Backstreet Local Bakeries
Siem Reap has an abundance of bakeries concentrating on Cambodian style baguettes, a remnant from the French protectorate days. There are so many it seems like there’s almost one on every block. At these rustic local backstreet bakeries, bakers work late into the night baking countless trays of the demi-baguettes, called num pang in Khmer, which used to make banhi mi-style filled rolls, slide grilled skewers into, and dip into stews and curries.
Mobile street food vendors and owners of simple local eateries will often cruise by on their motos (small motorbikes) in the wee hours of the morning to buy bags of the baguettes. These kind of bakeries often have a glass counter they’ll wheel out in the morning selling num pang, along with a small selection of pastries and cakes. The one next to our building sells lamingtons, in classic chocolate, as well as pink strawberry, covered in fresh grated coconut.
The num pang from these bakeries is crunchy with a light fluffy interior. Super cheap, they’re a good option for budget travellers and backpackers. Buy some salad ingredients from the market, and charcuterie and cheese from Angkor Market (on Highway 6) or Angkor Mini Mart (7 Makara St) and you can make your own filled baguettes to take to the temples for lunch. A warning: they’re not great the next day when you’ll want to feed them to the ducks or fish on the riverside.
Also Worth Calling Into for Coffee and Cake…
These bakeries and cafes are also worth a sip and bite if you’re in the neighbourhood or wandering by:
Vintage Siem Reap
This lovely low-key cafe has vintage Cambodian posters on the walls and a small selection of ‘cakes of the day’ beneath a glass counter made by young Cambodian baker-barista-owner Ratana. Australian travellers will appreciate the excellent coffee. Expect to find espresso, piccolo, latte, long black, flat white, and even an affogato.
They also do a super-moist carrot cake and outstanding cheesecake. There are also waffles with fresh tropical fruit, tiramisu and chocolate mousse cake. If you’re up for something more heady, try the espresso martini ($3.50!). Opp. Wat Damnak School, Wat Damnak neighbourhood.
Teuy Doung
Locals love these rich creamy layer cakes in local flavours, such as pandan, coconut and lime, topped with loads of fresh tropical fruits. If someone in your family or travel group is celebrating a birthday while you’re in Siem Reap, this is the place to come.

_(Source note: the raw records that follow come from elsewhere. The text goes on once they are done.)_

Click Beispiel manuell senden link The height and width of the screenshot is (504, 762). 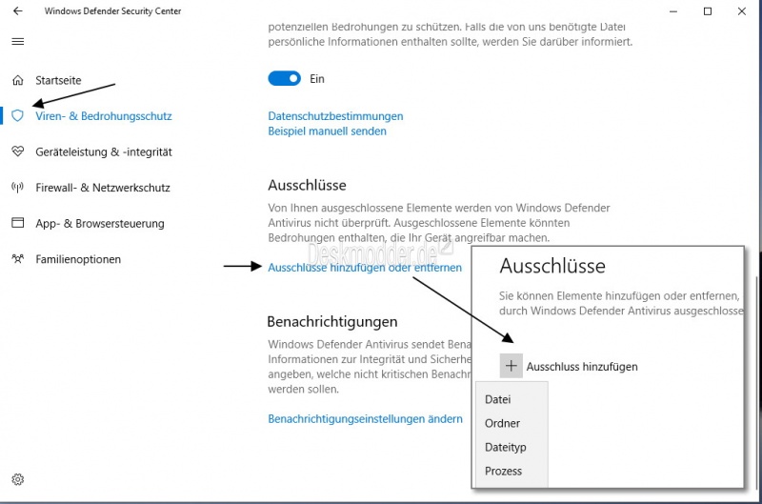coord(327,131)
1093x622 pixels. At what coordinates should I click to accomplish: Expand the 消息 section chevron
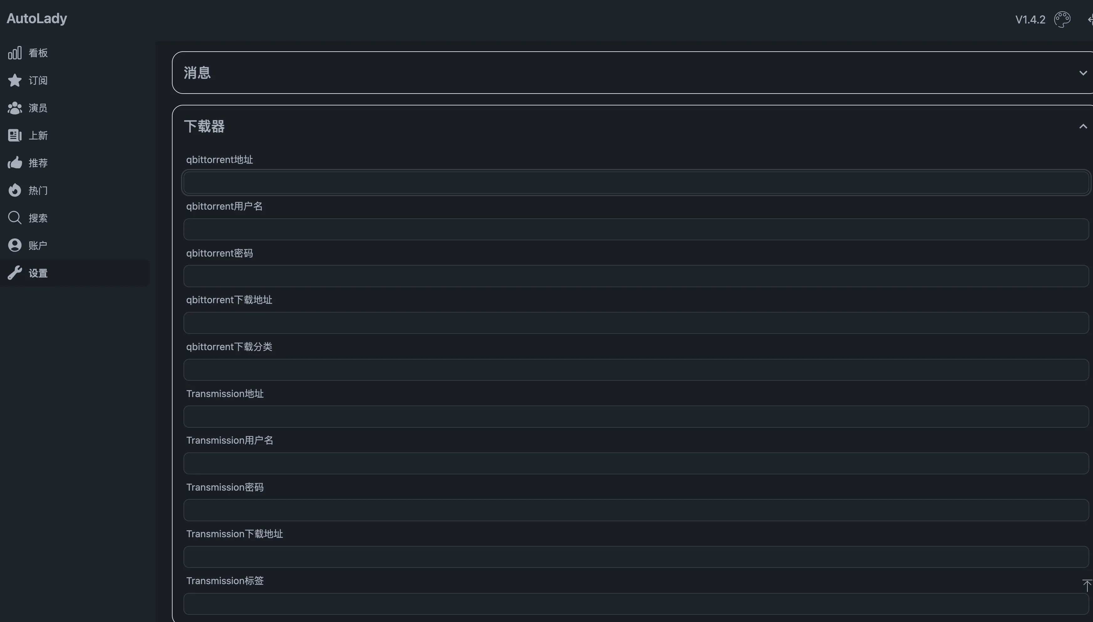pos(1083,73)
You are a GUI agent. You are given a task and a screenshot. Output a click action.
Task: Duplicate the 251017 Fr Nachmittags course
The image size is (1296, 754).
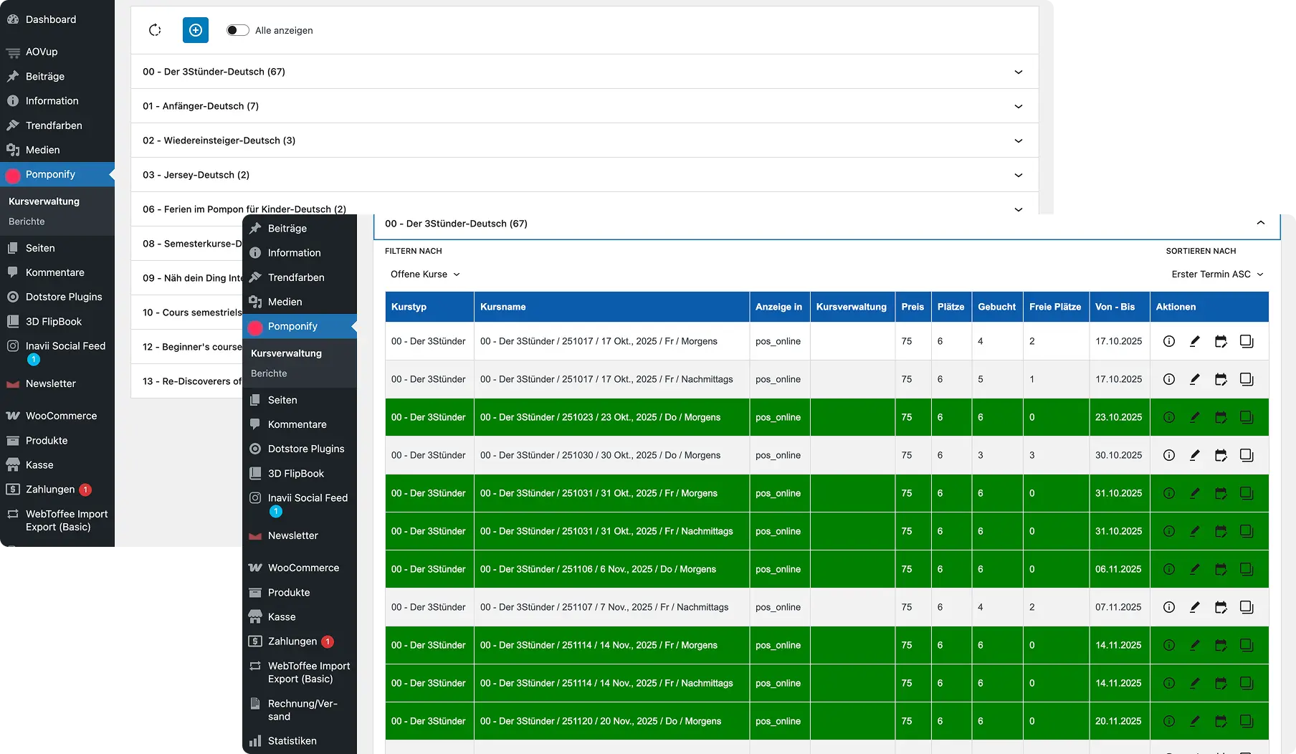pyautogui.click(x=1247, y=379)
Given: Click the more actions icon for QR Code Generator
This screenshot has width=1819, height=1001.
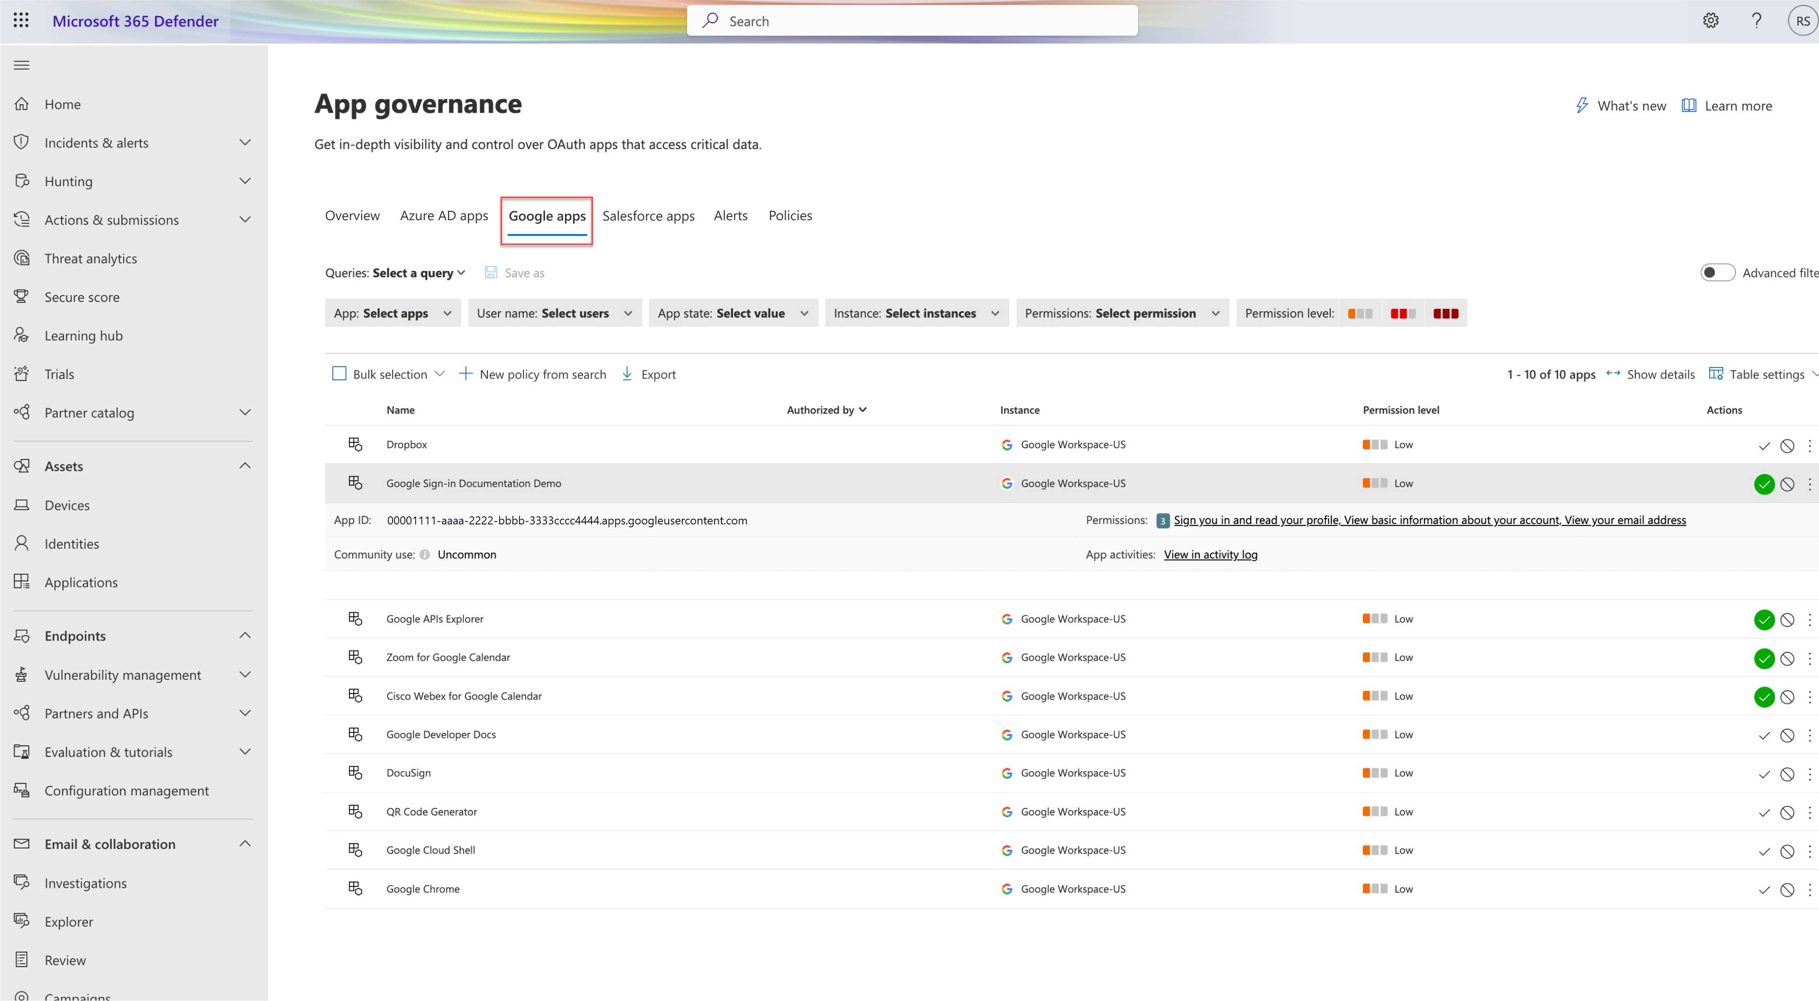Looking at the screenshot, I should pos(1808,811).
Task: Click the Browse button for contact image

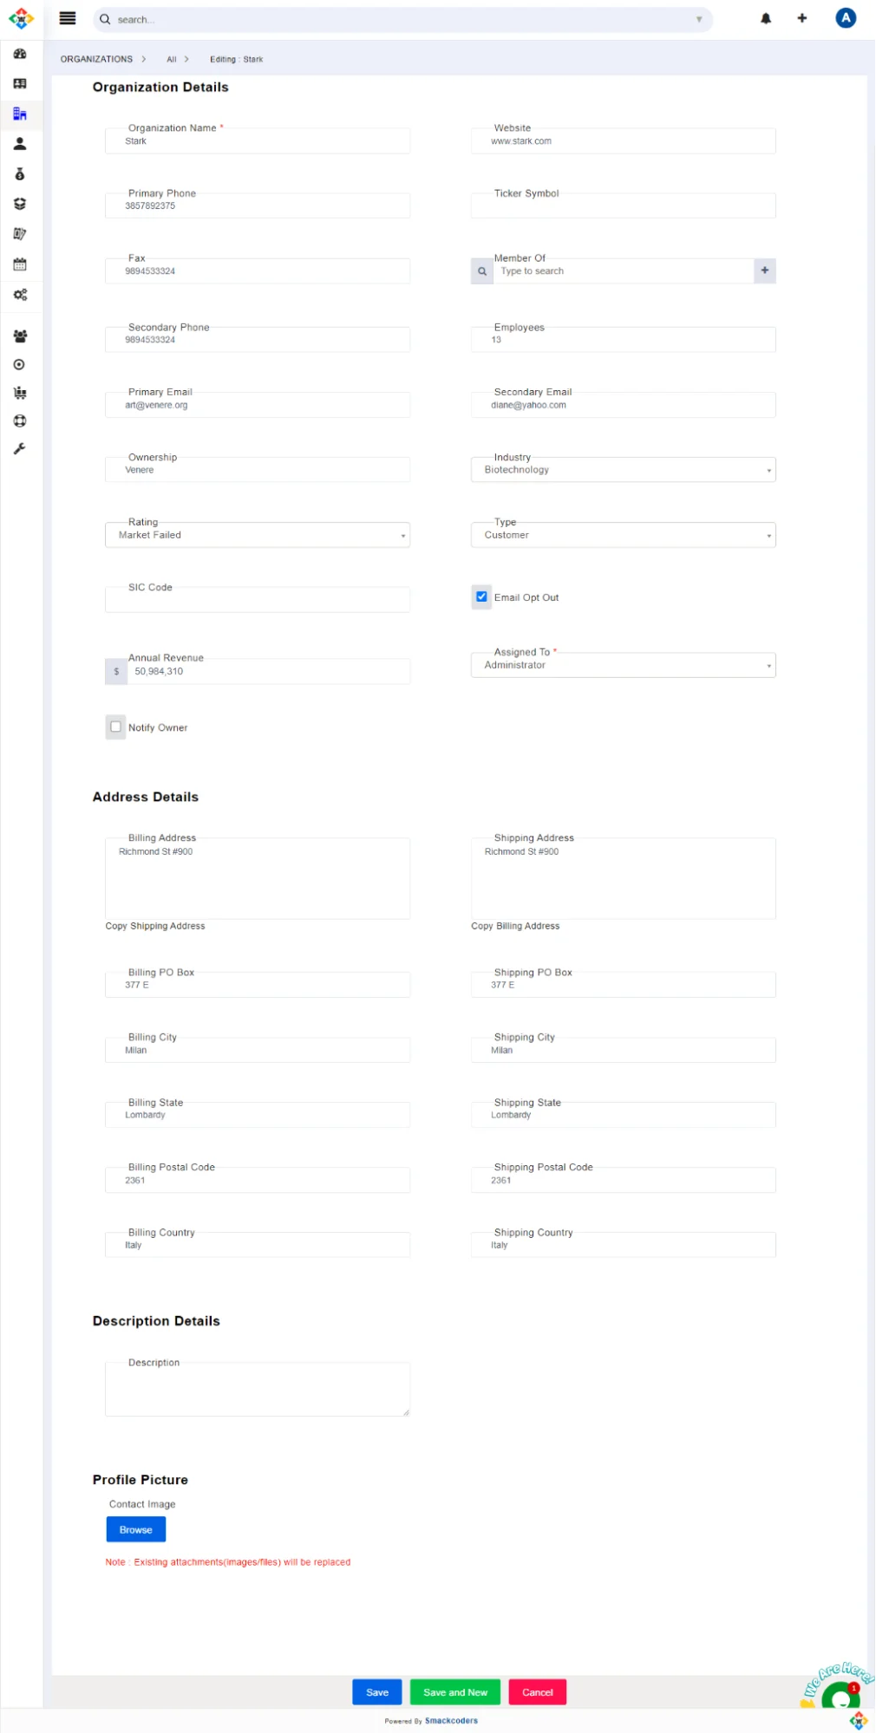Action: point(135,1529)
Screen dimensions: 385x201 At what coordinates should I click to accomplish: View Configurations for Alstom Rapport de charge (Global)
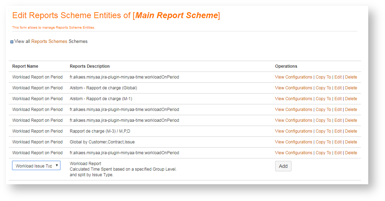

My Cambodian friends wouldn’t think of going anywhere else for a special occasion cake. But they also sell smaller versions of their larger cakes, along with fruit-topped cream tarts, if you’re craving something sweet. Street 22, two blocks from Wat Bo Road, Wat Bo neighbourhood.
Angkor Croissant Bakery
As you can guess, the specialty at this small, super-affordable cafe-bakery on my street is croissants and pan au chocolat (called a ‘chocolatin’), but they also offer crusty baguettes, custard buns, banana bread, pandan cake, strawberry cake, and chocolate brownies for as little as US$1 a piece.
The BLT baguette and omelettes are popular and the bags of cookies are perfect for taking to the temples for snacking. The short drinks menu includes a range of coffees, matcha latte, red lemon tea. Street 27, two blocks from Wat Bo Road, Wat Bo neighbourhood.